◆ **What is being asked**: Search the data for "agent". Each line containing it is to be copied.
☆ ☆ ☆ ☆ ☆
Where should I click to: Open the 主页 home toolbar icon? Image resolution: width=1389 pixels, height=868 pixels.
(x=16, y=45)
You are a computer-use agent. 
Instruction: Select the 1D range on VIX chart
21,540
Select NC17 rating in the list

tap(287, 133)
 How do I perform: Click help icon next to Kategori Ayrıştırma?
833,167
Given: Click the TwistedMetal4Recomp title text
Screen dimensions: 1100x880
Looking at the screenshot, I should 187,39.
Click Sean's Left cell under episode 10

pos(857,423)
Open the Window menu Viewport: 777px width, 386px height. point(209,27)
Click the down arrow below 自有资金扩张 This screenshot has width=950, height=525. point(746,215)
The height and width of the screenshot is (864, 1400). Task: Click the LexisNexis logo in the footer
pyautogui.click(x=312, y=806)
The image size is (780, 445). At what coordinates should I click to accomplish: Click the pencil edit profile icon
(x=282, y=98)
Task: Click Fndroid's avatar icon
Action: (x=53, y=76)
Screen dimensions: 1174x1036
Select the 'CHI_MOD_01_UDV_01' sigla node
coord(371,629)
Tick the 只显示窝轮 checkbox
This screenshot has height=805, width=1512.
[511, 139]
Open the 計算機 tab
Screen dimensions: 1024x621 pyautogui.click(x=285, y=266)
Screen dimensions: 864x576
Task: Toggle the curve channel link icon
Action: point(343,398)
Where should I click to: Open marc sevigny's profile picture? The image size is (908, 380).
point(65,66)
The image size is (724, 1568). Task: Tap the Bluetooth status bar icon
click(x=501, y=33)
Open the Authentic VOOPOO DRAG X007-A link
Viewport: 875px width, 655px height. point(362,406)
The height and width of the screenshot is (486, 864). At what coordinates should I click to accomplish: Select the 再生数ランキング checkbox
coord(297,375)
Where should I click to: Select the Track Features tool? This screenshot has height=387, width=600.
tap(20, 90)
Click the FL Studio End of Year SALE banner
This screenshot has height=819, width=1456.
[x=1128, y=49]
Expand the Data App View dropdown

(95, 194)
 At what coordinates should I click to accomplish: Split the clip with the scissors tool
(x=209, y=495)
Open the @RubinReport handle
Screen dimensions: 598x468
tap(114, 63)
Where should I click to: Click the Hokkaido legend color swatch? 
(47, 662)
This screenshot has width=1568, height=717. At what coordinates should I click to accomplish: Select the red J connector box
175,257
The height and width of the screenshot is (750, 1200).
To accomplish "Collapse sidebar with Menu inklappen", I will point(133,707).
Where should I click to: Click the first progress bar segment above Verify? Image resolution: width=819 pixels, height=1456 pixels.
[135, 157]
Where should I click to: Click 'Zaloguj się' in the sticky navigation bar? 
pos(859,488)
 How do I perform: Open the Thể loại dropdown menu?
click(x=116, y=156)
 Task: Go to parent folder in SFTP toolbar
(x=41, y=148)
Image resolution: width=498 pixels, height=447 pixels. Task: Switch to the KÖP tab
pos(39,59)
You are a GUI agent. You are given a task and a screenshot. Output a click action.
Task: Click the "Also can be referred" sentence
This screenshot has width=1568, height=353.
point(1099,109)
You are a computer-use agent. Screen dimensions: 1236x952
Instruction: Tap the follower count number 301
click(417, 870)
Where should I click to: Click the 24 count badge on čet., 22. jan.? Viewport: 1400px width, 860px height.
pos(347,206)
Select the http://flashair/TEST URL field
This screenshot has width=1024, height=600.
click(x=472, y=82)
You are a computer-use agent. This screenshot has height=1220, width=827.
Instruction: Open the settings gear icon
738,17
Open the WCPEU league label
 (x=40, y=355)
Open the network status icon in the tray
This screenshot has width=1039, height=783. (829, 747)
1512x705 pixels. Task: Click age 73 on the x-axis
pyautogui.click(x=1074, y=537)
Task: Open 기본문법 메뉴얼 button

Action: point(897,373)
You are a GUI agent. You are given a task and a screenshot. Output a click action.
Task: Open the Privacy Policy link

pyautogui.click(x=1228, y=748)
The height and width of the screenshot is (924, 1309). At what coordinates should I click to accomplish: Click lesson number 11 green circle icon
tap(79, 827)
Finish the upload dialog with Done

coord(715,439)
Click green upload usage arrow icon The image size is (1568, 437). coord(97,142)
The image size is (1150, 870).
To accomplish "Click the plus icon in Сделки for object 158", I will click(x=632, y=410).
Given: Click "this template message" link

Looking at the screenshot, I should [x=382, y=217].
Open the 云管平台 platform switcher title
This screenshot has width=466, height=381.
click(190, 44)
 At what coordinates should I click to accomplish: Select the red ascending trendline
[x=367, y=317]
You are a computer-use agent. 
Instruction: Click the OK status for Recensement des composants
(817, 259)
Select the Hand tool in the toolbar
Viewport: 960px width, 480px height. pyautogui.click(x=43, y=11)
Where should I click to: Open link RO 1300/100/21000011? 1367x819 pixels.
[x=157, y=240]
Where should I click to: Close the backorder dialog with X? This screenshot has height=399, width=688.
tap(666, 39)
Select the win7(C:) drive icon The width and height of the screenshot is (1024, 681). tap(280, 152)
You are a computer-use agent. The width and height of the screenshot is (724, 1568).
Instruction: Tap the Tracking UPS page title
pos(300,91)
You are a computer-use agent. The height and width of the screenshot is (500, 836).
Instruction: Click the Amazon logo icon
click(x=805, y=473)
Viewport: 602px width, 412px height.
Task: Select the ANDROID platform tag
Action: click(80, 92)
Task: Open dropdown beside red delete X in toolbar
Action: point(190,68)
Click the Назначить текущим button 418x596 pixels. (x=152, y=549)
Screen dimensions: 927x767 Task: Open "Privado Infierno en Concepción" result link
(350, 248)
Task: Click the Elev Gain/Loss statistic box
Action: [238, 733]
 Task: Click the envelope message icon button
☆ ☆ ☆ ☆ ☆
◆ **Result of the task**:
You are a computer-use agent. 
You are a GUI agent. You are given a task and a screenshot. Output a click action.
You are a computer-use agent. Screen dimensions: 1236x952
You are a computer-use agent. This screenshot has height=1220, width=827.
You are a GUI agent. You are given a task and a screenshot. Output a click action.
You are a computer-use agent. 
You are a computer-use agent. The width and height of the screenshot is (724, 1568).
You are a computer-use agent. The height and width of the screenshot is (500, 836).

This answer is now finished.